Researchers reviewed more than 149,000 cases of head and neck cancer from 2002 to 2012 in the Surveillance, Epidemiology and End Results (SEER) database.
Infection of HPV (human papillomavirus) – the most common sexually transmitted infection in the country – is a risk factor for oropharyngeal cancer. HPV-related cancers rose significantly in every state except for Georgia, Hawaii and Michigan, according to the retrospective study published in the December issue of the Journal of Oral and Maxillofacial Surgery.
“The recent increase in HPV-related cancer could be due to increased rates of oral HPV exposure because markers of high-risk sexual behavior, such as younger ages of sexual debut, premarital sex, average number of lifetime partners and the practice of oral sex, have increased among recent birth cohorts in the United States,” the authors wrote in the study in the official journal of the American Association of Oral and Maxillofacial Surgeons (AAOMS).
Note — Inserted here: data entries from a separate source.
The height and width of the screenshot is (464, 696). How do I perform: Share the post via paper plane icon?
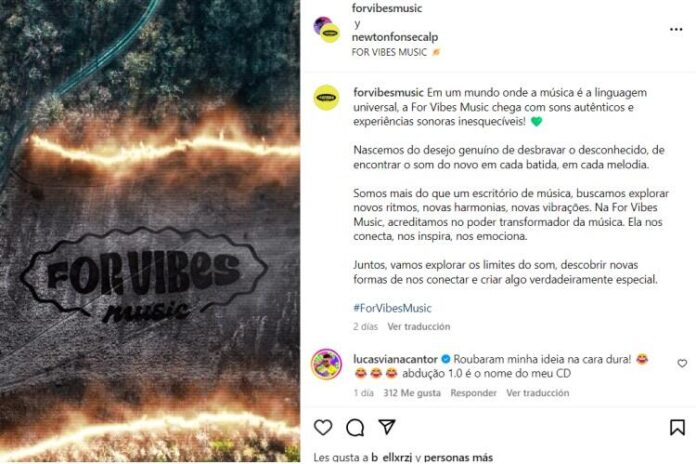pyautogui.click(x=387, y=427)
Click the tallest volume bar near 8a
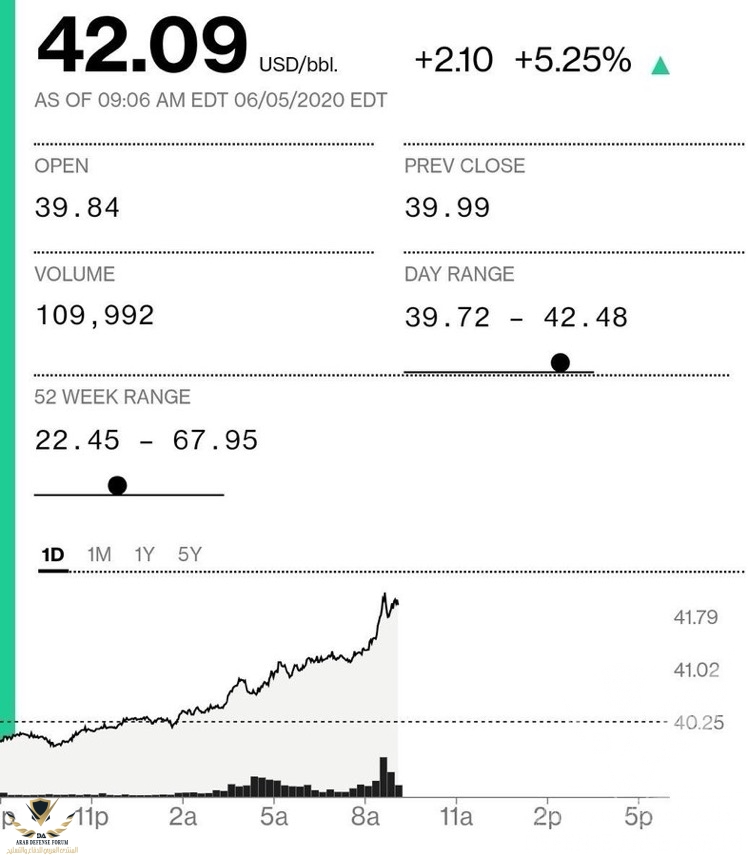748x856 pixels. coord(382,776)
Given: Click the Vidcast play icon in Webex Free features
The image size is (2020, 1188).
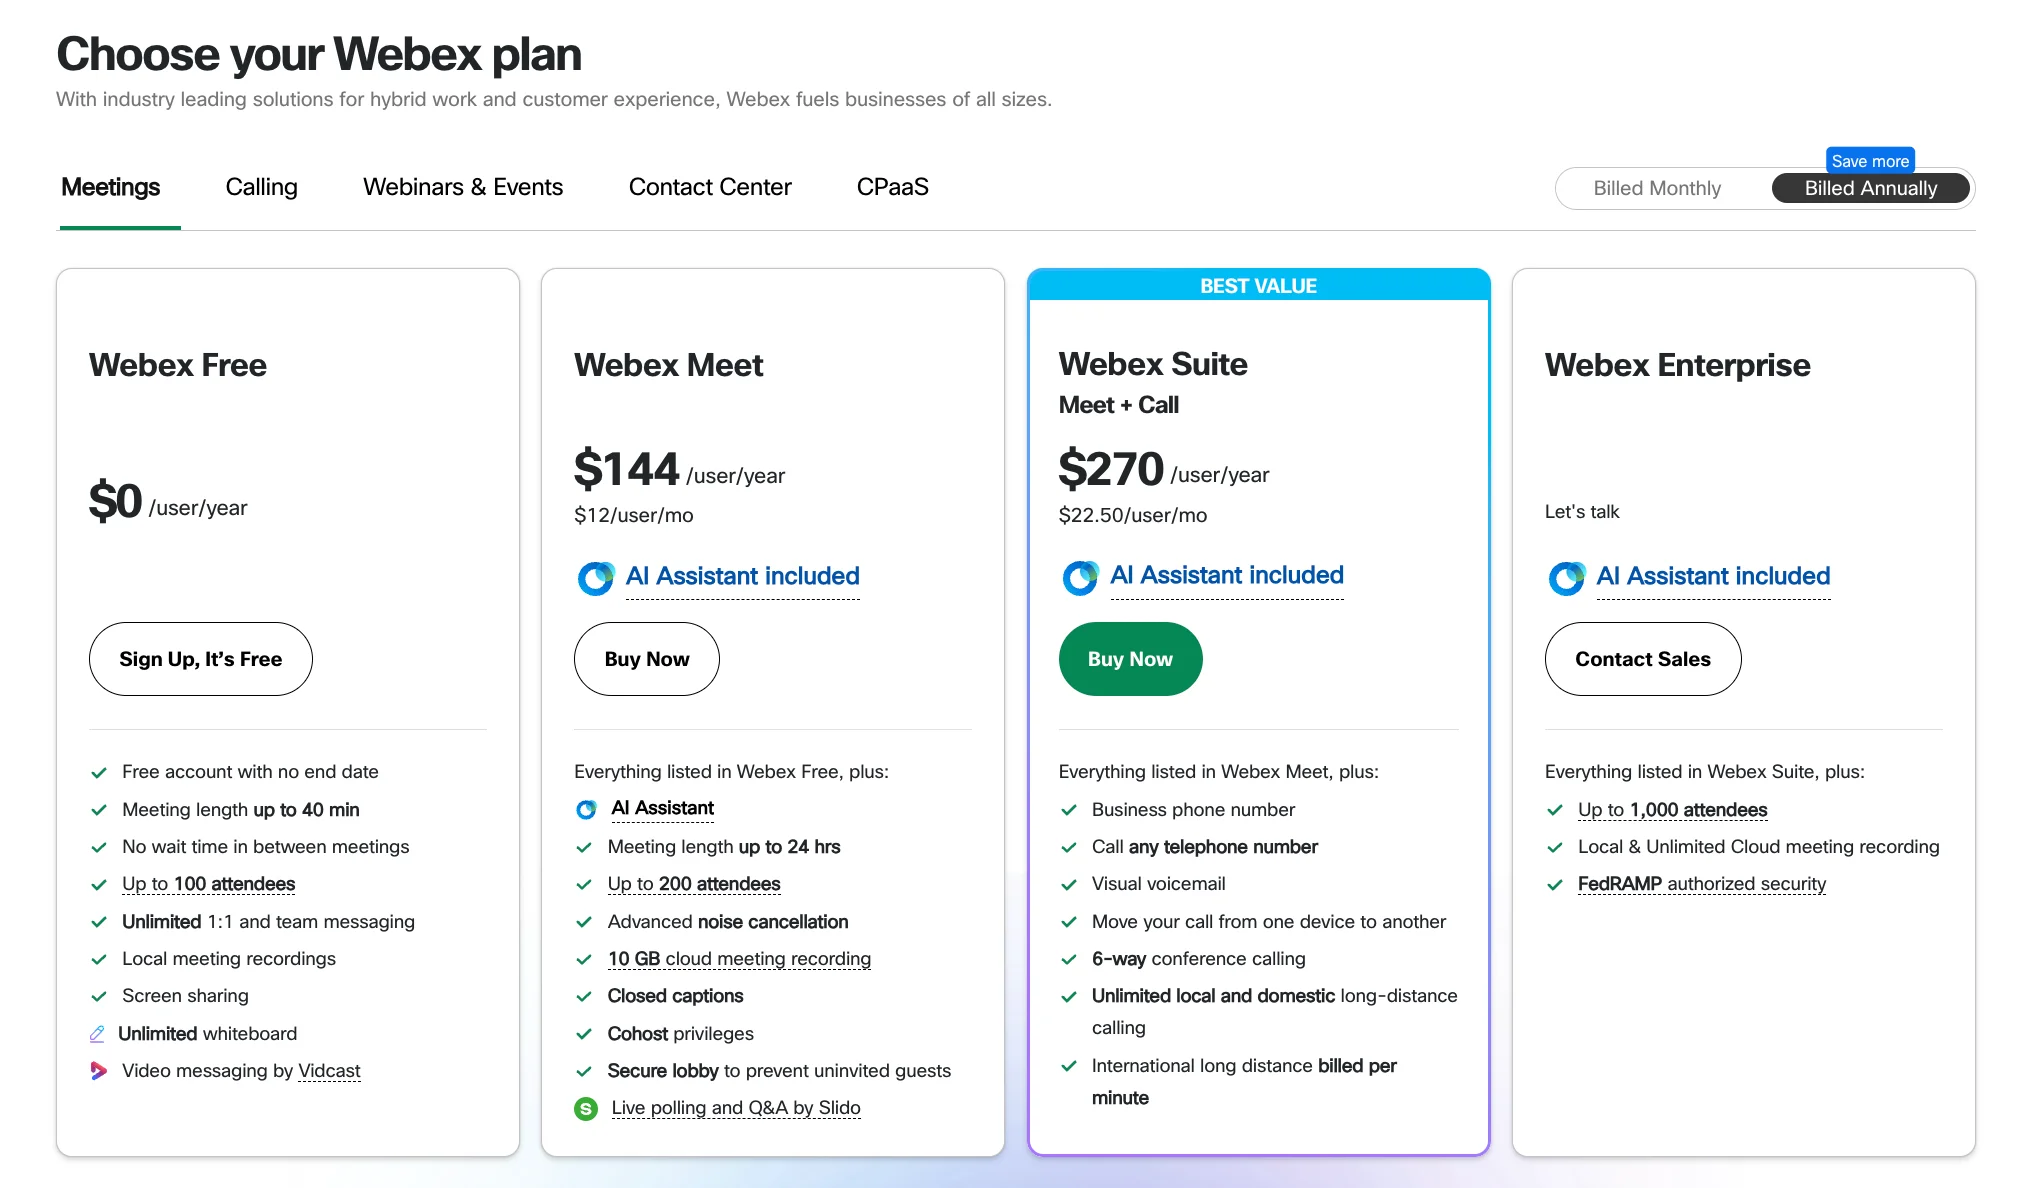Looking at the screenshot, I should [99, 1070].
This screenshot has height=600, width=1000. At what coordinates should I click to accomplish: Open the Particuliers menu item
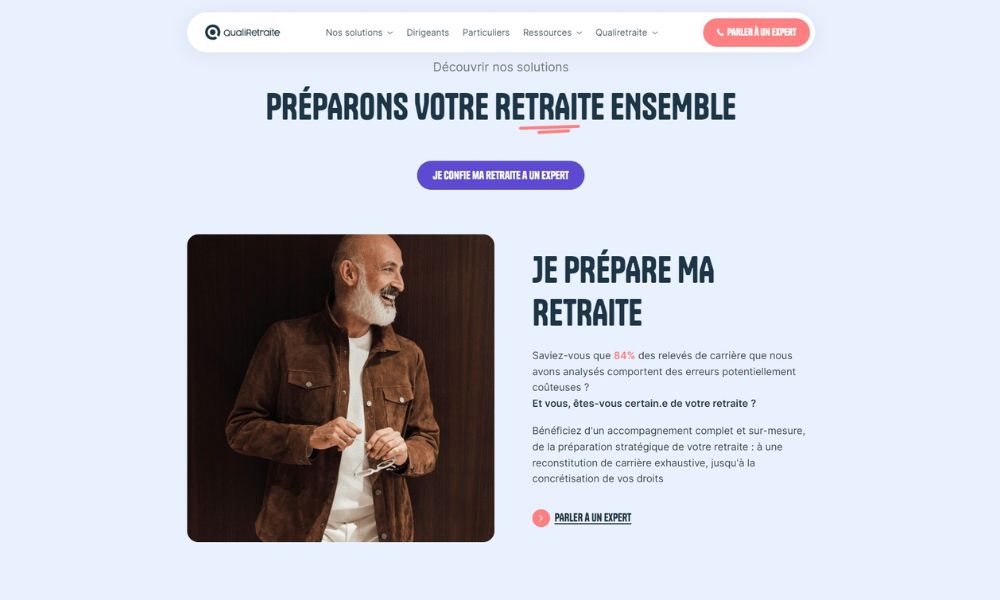(486, 33)
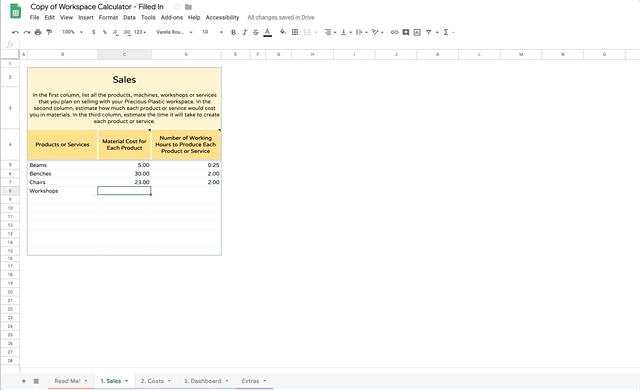Viewport: 640px width, 390px height.
Task: Switch to the 3. Dashboard sheet tab
Action: click(x=206, y=381)
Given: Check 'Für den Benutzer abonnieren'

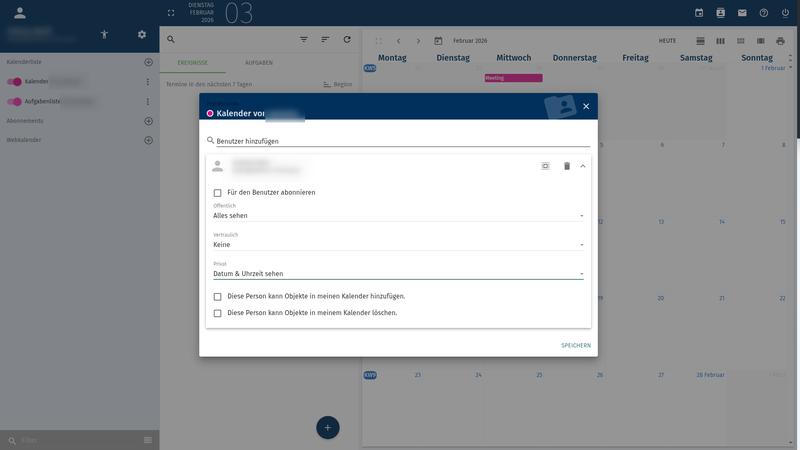Looking at the screenshot, I should (218, 193).
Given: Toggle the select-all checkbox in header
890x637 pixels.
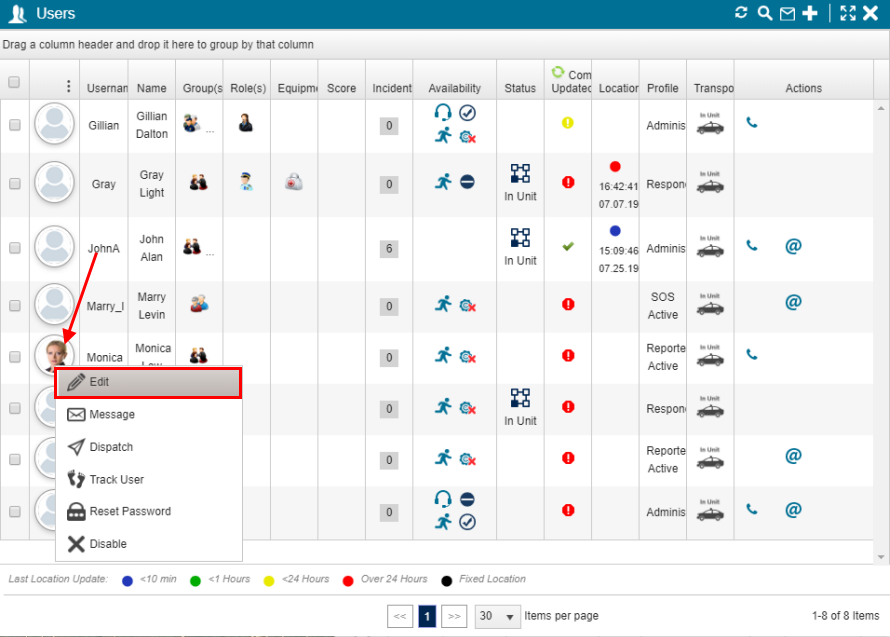Looking at the screenshot, I should pyautogui.click(x=14, y=82).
Cases of HPV-related oropharyngeal cancer in men increased 2.89 percent each year, and the authors said they anticipate this trend will continue. Men with HPV-related oropharyngeal cancers outnumber women with the cancers by a 4-to-1 ratio. More men may have the disease due to differences in sexual practices and current vaccination trends, including a three-year gap in HPV vaccination recommendations for boys and “large discrepancies in coverage and administering vaccinations,” researchers wrote.
Typically, patients with HPV-related cancer are younger (by three to five years), have a higher education level, more sexual partners, are white and less likely to have used tobacco and alcohol extensively compared to patients with head and neck squamous cell carcinomas unrelated to HPV, the study notes.
Yet, researchers found the rate of head and neck cancer decreased 0.22 percent each year. In addition, the rate of laryngeal cancer (related to the voice box) declined 1.9 percent annually.
“This decreasing trend has been attributed to decreased rates of smoking in younger populations and evolving tobacco-related legislation and marketing,” the authors wrote.